→ Information shown
--*--

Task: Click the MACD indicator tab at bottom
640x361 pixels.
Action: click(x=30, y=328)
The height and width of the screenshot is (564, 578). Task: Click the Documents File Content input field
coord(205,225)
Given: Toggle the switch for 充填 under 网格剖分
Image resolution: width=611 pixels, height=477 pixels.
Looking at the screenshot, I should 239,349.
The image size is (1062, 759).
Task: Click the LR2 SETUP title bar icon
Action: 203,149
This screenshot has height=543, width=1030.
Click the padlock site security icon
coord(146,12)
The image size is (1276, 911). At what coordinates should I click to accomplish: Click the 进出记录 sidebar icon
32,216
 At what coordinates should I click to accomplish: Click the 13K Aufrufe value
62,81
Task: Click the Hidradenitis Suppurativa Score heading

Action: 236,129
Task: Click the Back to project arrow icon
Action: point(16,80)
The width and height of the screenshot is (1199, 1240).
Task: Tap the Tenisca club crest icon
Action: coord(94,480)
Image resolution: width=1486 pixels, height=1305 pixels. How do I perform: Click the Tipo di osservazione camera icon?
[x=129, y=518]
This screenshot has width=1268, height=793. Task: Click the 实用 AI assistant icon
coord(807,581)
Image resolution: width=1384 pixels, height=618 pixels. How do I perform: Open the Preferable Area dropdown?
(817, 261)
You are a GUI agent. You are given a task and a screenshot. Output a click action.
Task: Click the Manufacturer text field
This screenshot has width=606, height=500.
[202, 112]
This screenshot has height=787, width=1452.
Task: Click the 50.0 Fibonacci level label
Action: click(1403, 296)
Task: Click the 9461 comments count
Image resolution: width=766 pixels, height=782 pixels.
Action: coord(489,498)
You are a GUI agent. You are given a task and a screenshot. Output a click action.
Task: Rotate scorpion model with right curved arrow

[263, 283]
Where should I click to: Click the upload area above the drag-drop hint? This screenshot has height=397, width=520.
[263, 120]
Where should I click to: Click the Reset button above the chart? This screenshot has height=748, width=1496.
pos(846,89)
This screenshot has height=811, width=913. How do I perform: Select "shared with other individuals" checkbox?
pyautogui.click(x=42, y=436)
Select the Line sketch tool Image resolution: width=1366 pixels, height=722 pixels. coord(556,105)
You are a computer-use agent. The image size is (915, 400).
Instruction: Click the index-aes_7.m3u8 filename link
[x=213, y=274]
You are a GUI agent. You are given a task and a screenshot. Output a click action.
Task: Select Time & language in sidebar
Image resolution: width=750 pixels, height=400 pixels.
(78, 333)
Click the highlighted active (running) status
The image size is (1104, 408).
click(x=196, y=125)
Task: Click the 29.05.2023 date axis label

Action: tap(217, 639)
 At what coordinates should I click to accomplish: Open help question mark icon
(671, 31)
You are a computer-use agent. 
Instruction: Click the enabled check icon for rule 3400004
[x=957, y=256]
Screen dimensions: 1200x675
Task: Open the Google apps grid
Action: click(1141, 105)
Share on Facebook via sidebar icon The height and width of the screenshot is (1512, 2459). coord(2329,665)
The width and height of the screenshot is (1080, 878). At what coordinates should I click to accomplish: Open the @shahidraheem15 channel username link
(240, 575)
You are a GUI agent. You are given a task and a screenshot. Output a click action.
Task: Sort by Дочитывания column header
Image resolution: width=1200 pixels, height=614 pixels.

--*--

→ Task prompt
All that is wanted is the stretch of lines above from the one containing "Select the Line" through the one containing "Task: Select Time & language in sidebar", duplicated exactly.

→ Solution to the exercise
Select the Line sketch tool Image resolution: width=1366 pixels, height=722 pixels. coord(556,105)
You are a computer-use agent. The image size is (915, 400).
Instruction: Click the index-aes_7.m3u8 filename link
[x=213, y=274]
You are a GUI agent. You are given a task and a screenshot. Output a click action.
Task: Select Time & language in sidebar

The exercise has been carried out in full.